▶ [EXERCISE DIRECTIONS]
Write the data out again, matching every line exactly.

(Records excerpted from a collection)
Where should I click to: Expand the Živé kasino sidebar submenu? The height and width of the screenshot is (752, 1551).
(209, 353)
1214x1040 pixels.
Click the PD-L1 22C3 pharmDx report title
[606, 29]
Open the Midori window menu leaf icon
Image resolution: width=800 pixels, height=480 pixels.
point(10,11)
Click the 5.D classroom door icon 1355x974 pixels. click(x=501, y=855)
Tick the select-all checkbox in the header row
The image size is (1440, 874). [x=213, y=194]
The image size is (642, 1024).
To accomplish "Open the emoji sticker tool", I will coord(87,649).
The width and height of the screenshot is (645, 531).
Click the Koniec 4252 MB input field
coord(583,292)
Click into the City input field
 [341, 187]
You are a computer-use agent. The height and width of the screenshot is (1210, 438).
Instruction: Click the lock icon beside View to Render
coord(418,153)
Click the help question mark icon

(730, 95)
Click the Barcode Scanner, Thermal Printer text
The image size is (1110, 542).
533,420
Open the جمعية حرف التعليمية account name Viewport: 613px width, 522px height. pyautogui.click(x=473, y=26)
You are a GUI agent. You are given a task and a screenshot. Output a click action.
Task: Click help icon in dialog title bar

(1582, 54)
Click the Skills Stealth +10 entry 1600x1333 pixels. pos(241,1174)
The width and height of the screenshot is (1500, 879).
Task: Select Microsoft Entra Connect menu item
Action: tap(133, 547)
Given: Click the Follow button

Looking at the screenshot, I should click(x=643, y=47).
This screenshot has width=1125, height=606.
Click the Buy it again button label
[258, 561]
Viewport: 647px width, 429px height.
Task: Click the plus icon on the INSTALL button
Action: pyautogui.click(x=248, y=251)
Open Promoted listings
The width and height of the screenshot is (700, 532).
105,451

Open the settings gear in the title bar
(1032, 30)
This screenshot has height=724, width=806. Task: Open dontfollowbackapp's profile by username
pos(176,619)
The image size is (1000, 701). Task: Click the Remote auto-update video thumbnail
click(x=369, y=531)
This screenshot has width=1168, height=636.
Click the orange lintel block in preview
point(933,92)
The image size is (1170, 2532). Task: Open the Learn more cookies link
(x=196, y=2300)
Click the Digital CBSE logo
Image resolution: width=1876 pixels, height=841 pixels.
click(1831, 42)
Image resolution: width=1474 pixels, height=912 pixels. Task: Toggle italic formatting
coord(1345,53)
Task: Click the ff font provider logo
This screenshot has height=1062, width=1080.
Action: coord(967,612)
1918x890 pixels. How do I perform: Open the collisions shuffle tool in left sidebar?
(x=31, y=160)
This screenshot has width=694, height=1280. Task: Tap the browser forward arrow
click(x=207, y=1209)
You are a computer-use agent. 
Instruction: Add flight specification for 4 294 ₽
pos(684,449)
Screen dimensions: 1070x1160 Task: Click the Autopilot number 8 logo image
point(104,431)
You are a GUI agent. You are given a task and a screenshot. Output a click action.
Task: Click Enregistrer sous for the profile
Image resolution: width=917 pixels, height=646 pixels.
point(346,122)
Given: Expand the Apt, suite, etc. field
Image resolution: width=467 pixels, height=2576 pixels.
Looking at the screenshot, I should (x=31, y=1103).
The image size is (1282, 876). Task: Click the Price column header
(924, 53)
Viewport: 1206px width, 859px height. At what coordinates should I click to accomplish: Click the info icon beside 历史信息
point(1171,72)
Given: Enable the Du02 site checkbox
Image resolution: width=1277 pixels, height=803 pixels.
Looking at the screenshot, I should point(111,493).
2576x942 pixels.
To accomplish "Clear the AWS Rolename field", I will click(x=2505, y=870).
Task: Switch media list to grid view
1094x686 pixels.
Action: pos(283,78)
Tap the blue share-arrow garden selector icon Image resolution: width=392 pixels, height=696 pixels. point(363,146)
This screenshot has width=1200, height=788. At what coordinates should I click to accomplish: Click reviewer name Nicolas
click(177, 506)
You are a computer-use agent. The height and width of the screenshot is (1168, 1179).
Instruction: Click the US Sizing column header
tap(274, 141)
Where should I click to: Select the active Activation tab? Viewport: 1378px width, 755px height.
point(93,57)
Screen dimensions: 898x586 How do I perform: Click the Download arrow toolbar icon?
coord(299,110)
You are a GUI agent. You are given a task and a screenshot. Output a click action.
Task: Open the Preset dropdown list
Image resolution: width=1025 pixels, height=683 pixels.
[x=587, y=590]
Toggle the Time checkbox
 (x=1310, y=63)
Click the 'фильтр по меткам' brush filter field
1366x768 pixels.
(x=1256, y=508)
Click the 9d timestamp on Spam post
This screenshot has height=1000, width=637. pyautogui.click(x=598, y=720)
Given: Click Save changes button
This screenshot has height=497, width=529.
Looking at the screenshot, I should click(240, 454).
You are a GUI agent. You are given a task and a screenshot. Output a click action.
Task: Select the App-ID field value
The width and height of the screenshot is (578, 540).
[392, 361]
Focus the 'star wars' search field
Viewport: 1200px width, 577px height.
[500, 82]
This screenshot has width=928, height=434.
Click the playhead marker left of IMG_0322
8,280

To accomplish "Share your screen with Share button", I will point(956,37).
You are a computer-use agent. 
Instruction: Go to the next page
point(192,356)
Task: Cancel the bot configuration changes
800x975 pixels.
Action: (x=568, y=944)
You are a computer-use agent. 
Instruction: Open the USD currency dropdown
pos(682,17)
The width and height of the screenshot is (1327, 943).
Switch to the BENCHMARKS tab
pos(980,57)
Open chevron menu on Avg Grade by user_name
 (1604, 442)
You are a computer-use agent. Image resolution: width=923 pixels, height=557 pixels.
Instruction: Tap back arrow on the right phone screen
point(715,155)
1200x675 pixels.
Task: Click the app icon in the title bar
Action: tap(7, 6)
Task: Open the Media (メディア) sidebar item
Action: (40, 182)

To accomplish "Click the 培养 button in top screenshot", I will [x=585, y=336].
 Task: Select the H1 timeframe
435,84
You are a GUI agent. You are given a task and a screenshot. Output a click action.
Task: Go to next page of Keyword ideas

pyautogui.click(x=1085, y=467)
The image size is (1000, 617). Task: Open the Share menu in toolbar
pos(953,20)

▶ [EXERCISE ANSWER]
Where should I click to: Expand the Živé kasino sidebar submenu? The height and width of the screenshot is (752, 1551).
(209, 353)
1214x1040 pixels.
Click the PD-L1 22C3 pharmDx report title
[606, 29]
Open the Midori window menu leaf icon
Image resolution: width=800 pixels, height=480 pixels.
point(10,11)
Click the 5.D classroom door icon 1355x974 pixels. click(x=501, y=855)
Tick the select-all checkbox in the header row
The image size is (1440, 874). [x=213, y=194]
The image size is (642, 1024).
To accomplish "Open the emoji sticker tool", I will coord(87,649).
The width and height of the screenshot is (645, 531).
Click the Koniec 4252 MB input field
coord(583,292)
Click into the City input field
 [341, 187]
You are a computer-use agent. The height and width of the screenshot is (1210, 438).
Instruction: Click the lock icon beside View to Render
coord(418,153)
Click the help question mark icon

(730, 95)
Click the Barcode Scanner, Thermal Printer text
The image size is (1110, 542).
533,420
Open the جمعية حرف التعليمية account name Viewport: 613px width, 522px height. pyautogui.click(x=473, y=26)
You are a GUI agent. You are given a task and a screenshot. Output a click action.
Task: Click help icon in dialog title bar

(1582, 54)
Click the Skills Stealth +10 entry 1600x1333 pixels. pos(241,1174)
The width and height of the screenshot is (1500, 879).
Task: Select Microsoft Entra Connect menu item
Action: tap(133, 547)
Given: Click the Follow button

Looking at the screenshot, I should click(x=643, y=47).
This screenshot has width=1125, height=606.
Click the Buy it again button label
[258, 561]
Viewport: 647px width, 429px height.
Task: Click the plus icon on the INSTALL button
Action: pyautogui.click(x=248, y=251)
Open Promoted listings
The width and height of the screenshot is (700, 532).
105,451

Open the settings gear in the title bar
(1032, 30)
This screenshot has height=724, width=806. Task: Open dontfollowbackapp's profile by username
pos(176,619)
The image size is (1000, 701). Task: Click the Remote auto-update video thumbnail
click(x=369, y=531)
This screenshot has width=1168, height=636.
Click the orange lintel block in preview
point(933,92)
The image size is (1170, 2532). Task: Open the Learn more cookies link
(x=196, y=2300)
Click the Digital CBSE logo
Image resolution: width=1876 pixels, height=841 pixels.
click(1831, 42)
Image resolution: width=1474 pixels, height=912 pixels. Task: Toggle italic formatting
coord(1345,53)
Task: Click the ff font provider logo
This screenshot has height=1062, width=1080.
Action: coord(967,612)
1918x890 pixels. How do I perform: Open the collisions shuffle tool in left sidebar?
(x=31, y=160)
This screenshot has width=694, height=1280. Task: Tap the browser forward arrow
click(x=207, y=1209)
You are a computer-use agent. 
Instruction: Add flight specification for 4 294 ₽
pos(684,449)
Screen dimensions: 1070x1160 Task: Click the Autopilot number 8 logo image
point(104,431)
You are a GUI agent. You are given a task and a screenshot. Output a click action.
Task: Click Enregistrer sous for the profile
Image resolution: width=917 pixels, height=646 pixels.
point(346,122)
Given: Expand the Apt, suite, etc. field
Image resolution: width=467 pixels, height=2576 pixels.
Looking at the screenshot, I should (x=31, y=1103).
The image size is (1282, 876). Task: Click the Price column header
(924, 53)
Viewport: 1206px width, 859px height. At what coordinates should I click to accomplish: Click the info icon beside 历史信息
point(1171,72)
Given: Enable the Du02 site checkbox
Image resolution: width=1277 pixels, height=803 pixels.
Looking at the screenshot, I should point(111,493).
2576x942 pixels.
To accomplish "Clear the AWS Rolename field", I will click(x=2505, y=870).
Task: Switch media list to grid view
1094x686 pixels.
Action: pos(283,78)
Tap the blue share-arrow garden selector icon Image resolution: width=392 pixels, height=696 pixels. point(363,146)
This screenshot has width=1200, height=788. At what coordinates should I click to accomplish: Click reviewer name Nicolas
click(177, 506)
You are a computer-use agent. The height and width of the screenshot is (1168, 1179).
Instruction: Click the US Sizing column header
tap(274, 141)
Where should I click to: Select the active Activation tab? Viewport: 1378px width, 755px height.
point(93,57)
Screen dimensions: 898x586 How do I perform: Click the Download arrow toolbar icon?
coord(299,110)
You are a GUI agent. You are given a task and a screenshot. Output a click action.
Task: Open the Preset dropdown list
Image resolution: width=1025 pixels, height=683 pixels.
[x=587, y=590]
Toggle the Time checkbox
 (x=1310, y=63)
Click the 'фильтр по меткам' brush filter field
1366x768 pixels.
(x=1256, y=508)
Click the 9d timestamp on Spam post
This screenshot has height=1000, width=637. pyautogui.click(x=598, y=720)
Given: Click Save changes button
This screenshot has height=497, width=529.
Looking at the screenshot, I should click(240, 454).
You are a GUI agent. You are given a task and a screenshot. Output a click action.
Task: Select the App-ID field value
The width and height of the screenshot is (578, 540).
[392, 361]
Focus the 'star wars' search field
Viewport: 1200px width, 577px height.
[500, 82]
This screenshot has width=928, height=434.
Click the playhead marker left of IMG_0322
8,280

To accomplish "Share your screen with Share button", I will point(956,37).
You are a computer-use agent. 
Instruction: Go to the next page
point(192,356)
Task: Cancel the bot configuration changes
800x975 pixels.
Action: (x=568, y=944)
You are a computer-use agent. 
Instruction: Open the USD currency dropdown
pos(682,17)
The width and height of the screenshot is (1327, 943).
Switch to the BENCHMARKS tab
pos(980,57)
Open chevron menu on Avg Grade by user_name
 (1604, 442)
You are a computer-use agent. Image resolution: width=923 pixels, height=557 pixels.
Instruction: Tap back arrow on the right phone screen
point(715,155)
1200x675 pixels.
Task: Click the app icon in the title bar
Action: tap(7, 6)
Task: Open the Media (メディア) sidebar item
Action: (40, 182)

To accomplish "Click the 培养 button in top screenshot", I will [x=585, y=336].
 Task: Select the H1 timeframe
435,84
You are a GUI agent. You are given a task and a screenshot. Output a click action.
Task: Go to next page of Keyword ideas

pyautogui.click(x=1085, y=467)
The image size is (1000, 617). Task: Open the Share menu in toolbar
pos(953,20)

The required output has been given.